Les protestations à Genève et aux Etats-unis
Le projet d’accord et la réforme du RSI a suscité des critiques extérieures. Des manifestants de l’OMS se sont rassemblés samedi devant le Palais des Nations, accusant l’agence de chercher à prendre du pouvoir au détriment des États. Donald Trump, ancien président des États-Unis, a critiqué ces négociations lors de la convention nationale du Parti libertarien. Il a promis que s’il était élu, il s’attaquerait à ces « monstruosités ».
Les cadres de l’OMS ont évoqué en conférence de presse les protestations et la désinformation entourant les décisions de l’OMS. Dr. Mike Ryan, directeur exécutif du programme des urgences de l’OMS, a insisté sur l’importance de maintenir un dialogue basé sur des faits et de respecter les diverses opinions tout en rejetant les manipulations et les fake news. « Ce que nous voulons, c’est un débat basé sur les faits et de bonnes informations, » a déclaré Dr. Ryan.
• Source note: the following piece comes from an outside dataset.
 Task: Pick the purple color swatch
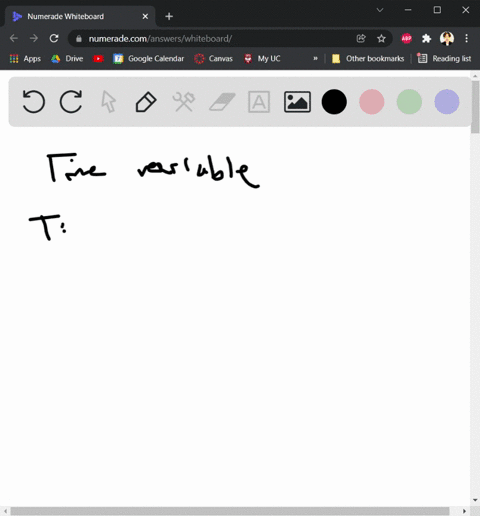[x=447, y=102]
Toujours est-il que l’OMS a bien renforcé son pouvoir avec la réforme du RSI, même si elle est restée vague sur les amendements concernées et que les Etats membres ont également approuvé une résolution visant à accélérer les ripostes nationales et mondiales à la résistance aux antimicrobiens (RAM), dans le cadre du plan « Une seule Santé » qui lui donne encore de nouvelles prérogatives supranationales, notamment conçernant les programmes de vaccination.